2015 also witnessed legal activism in Botswana and Kenya where local LGBT NGOs established the right to be registered. The importance of these two cases cannot be overestimated and they fundamentally acknowledge that the constitutions of both Botswana and Kenya apply equally to everyone.

The year ended with Malawi dismissing criminal charges against a gay couple and introducing a moritorium on future prosecutions. Such moritoria don’t end LGBT persecution but they are a step in the right direction.

There were no major shocks in 2015. No new laws were passed targeting and tormenting the LGBT community, but a new NGO Act reached the statute book in Uganda which will significantly undermine the work of LGBT organisations there.

Pernicious anti-gay laws still hover in Central Asia and parts of Eastern Europe. Nigeria still maintains its cruel law, and Putin’s Russia remains resolute in its shaming of LGBT people.

And, of course, across the globe LGBT people are still subject to violence, hostility, hatred and discrimination. The trans community continues to be subjected to extraordinary levels of violence, including murder. Impunity still flourishes.

Just a few weeks ago there was a momentary glimmer of hope of leadership from India, when a private members bill to decriminalise homosexuality was proposed, albeit that it was rejected.
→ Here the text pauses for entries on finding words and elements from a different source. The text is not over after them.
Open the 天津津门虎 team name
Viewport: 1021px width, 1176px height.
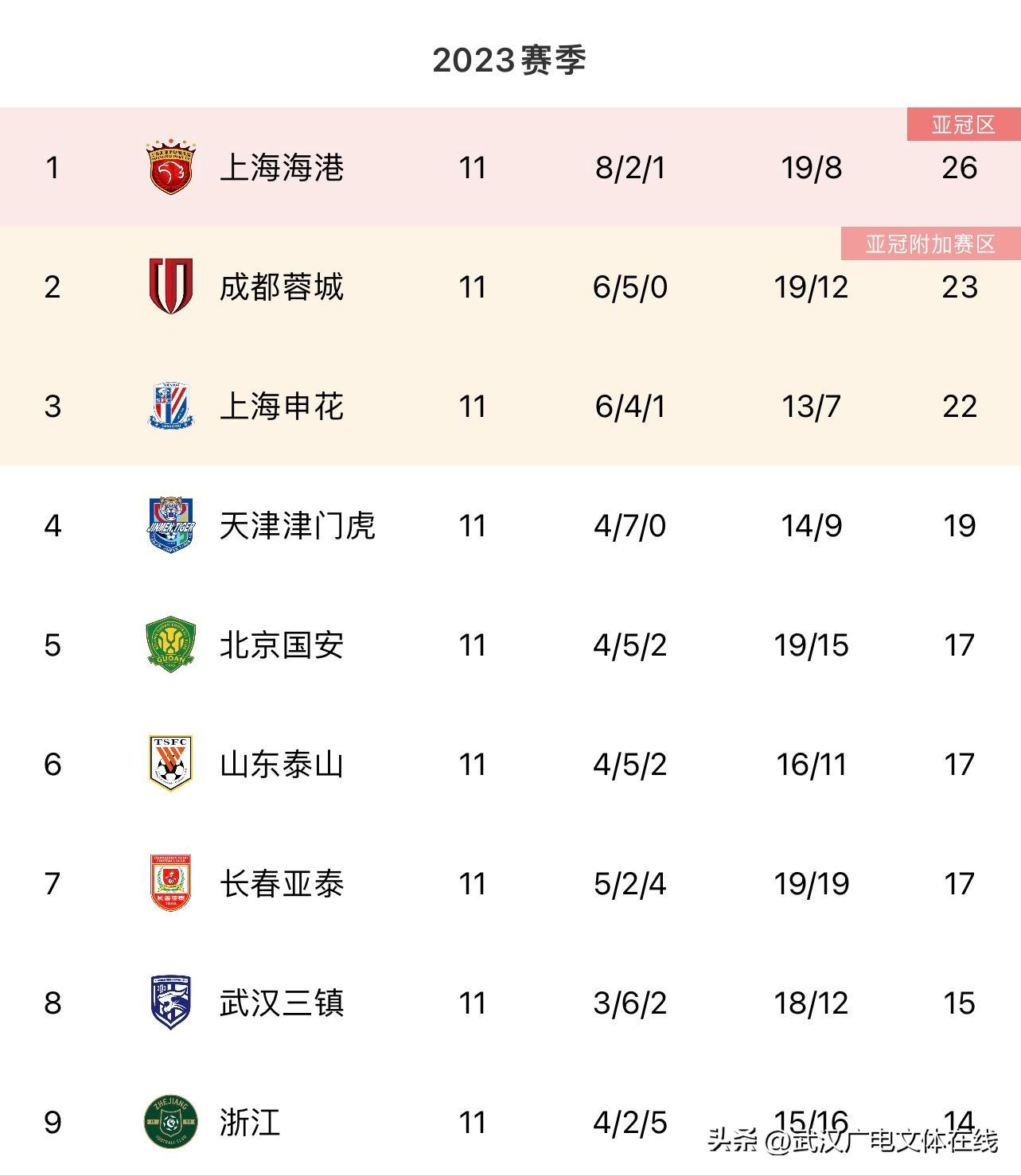pos(297,525)
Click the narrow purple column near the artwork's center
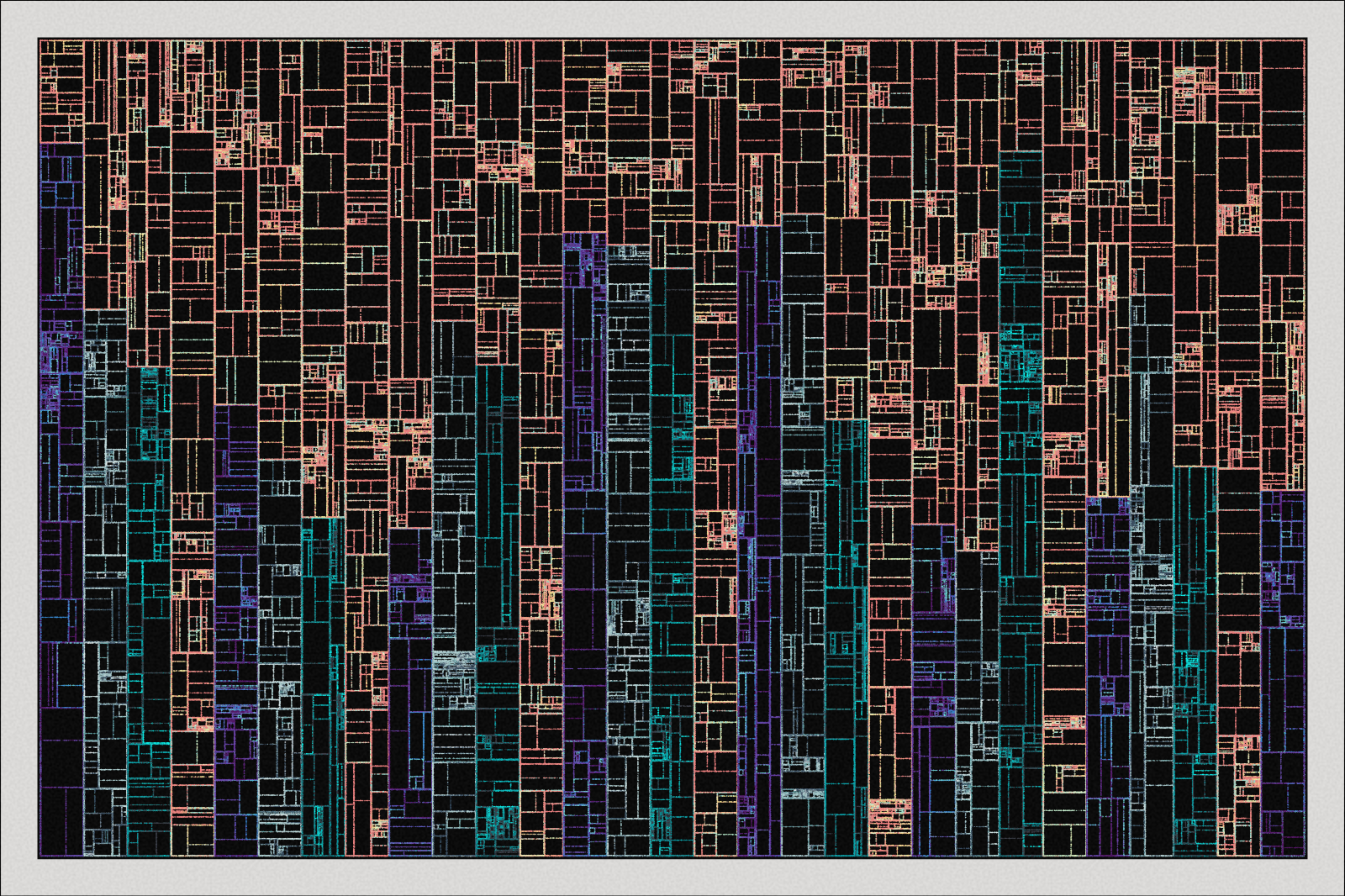Screen dimensions: 1345x896 coord(759,538)
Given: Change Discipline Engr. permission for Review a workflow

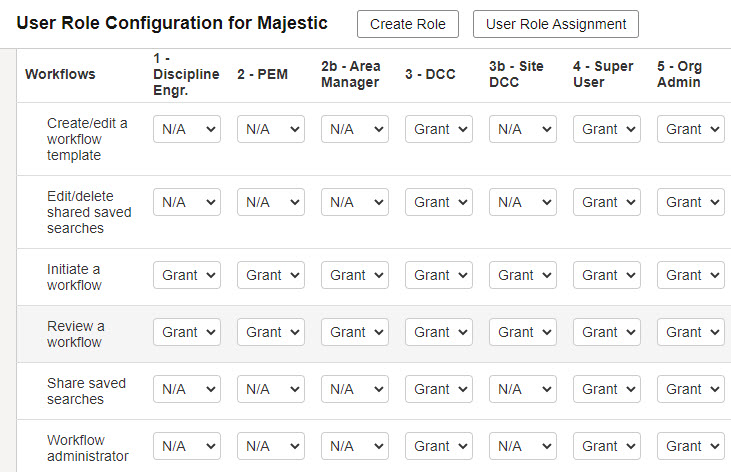Looking at the screenshot, I should [x=186, y=332].
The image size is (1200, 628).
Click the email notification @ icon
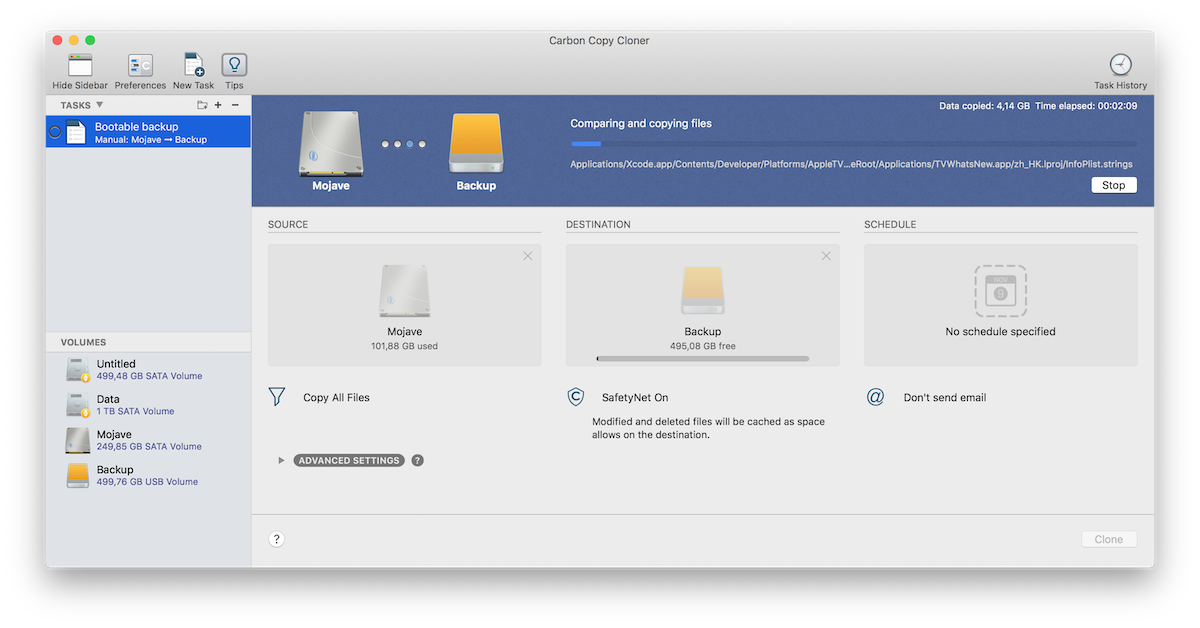875,397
However, it suggests the start of a process that could transform the world.

In 2015 the UN continued to provide leadership which engaged on a number of levels, including UN institutions themselves firmly rejecting homophobia. At that global level, from the Secretary General to the High Commissioner for Human Rights, we can be certain that our voices are heard and heeded.

And what of the British government?

The British Prime Minister remains committed to LGBT equality. He continues to be appalled by the criminalisation of LGBT people across the globe, and we anticipate that his government will in part measure its success on addressing this issue.
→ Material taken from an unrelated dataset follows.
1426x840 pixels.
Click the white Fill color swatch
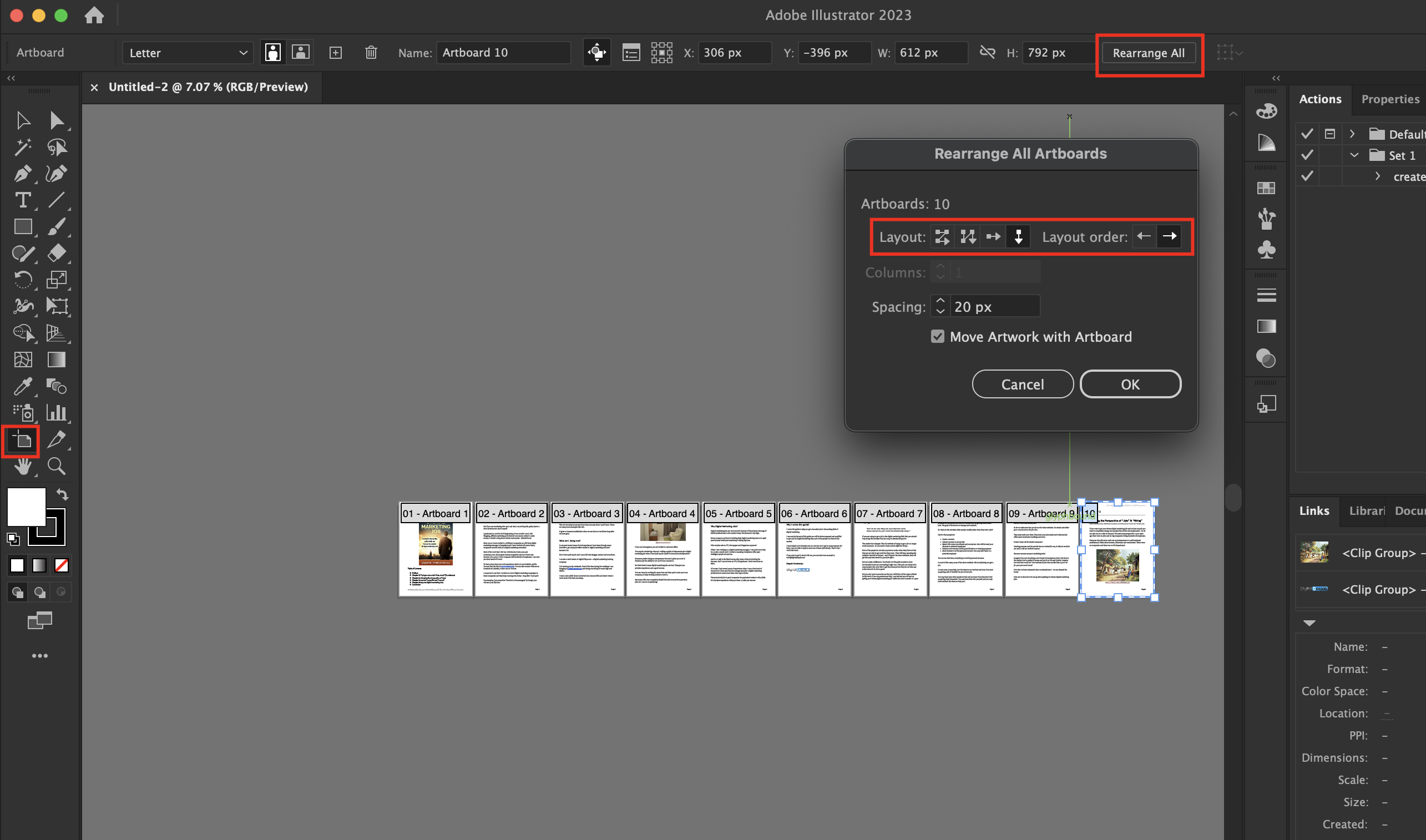(x=26, y=506)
That said, Commonwealth leaders met just last month, and, despite the fact that 40 of the 53 members of the Commonwealth continue to criminalise, which in turn means that the Commonwealth is disproportionately affected by the AIDS pandemic, there is no evidence that progress towards ending LGBT persecution was made.

We look to Cameron and his government, and the Foreign Office in particular, to do all they can to end this misery, whilst at the same time supporting those who have sought protection from persecution. More does need to be done for LGBT asylum seekers, including those who are caught up in other conflicts and catastrophes.

The one British institution that continues to stand out in 2015 in the way in which it relentlessly supports LGBT people is the UK House of Lords.

Additionally, the newly formed All Party Parliamentary Group on global LGBT rights will make a significant difference. Westminster has a lot to answer for in relation to LGBT persecution, but all the main political parties of this current Parliament are resolute in their determination to do what they can to set right the errors of the past.

Foreign governments play a delicate role, but it must be balanced and coherent. That said, inevitably, the outcome of the US election in 2016 will have an impact on the lives of LGBT people around the world.

As the New Year approaches there is reason for hope. With support, more governments might follow the example of Mozambique, and activists can take heart from the victories in Kenya and Botswana.

The vibrancy of the LGBT civil society movement in countries where people are criminalised is extraordinary. These groups and individuals should be celebrated.

Outstanding work is being carried out in the Caribbean, across Africa and in Asia where individual activists do their best to join together and battle against all the odds. The movement needs to remain led by those who are directly affected.

It is worthwhile reflecting that barely 30 years ago the Irish tyrannised their LGBT community. And now for all of us everywhere what we have learned from the Irish referendum is that we are loved, valued and cherished.

Jonathan Cooper is Chief Executive of the Human Dignity Trust.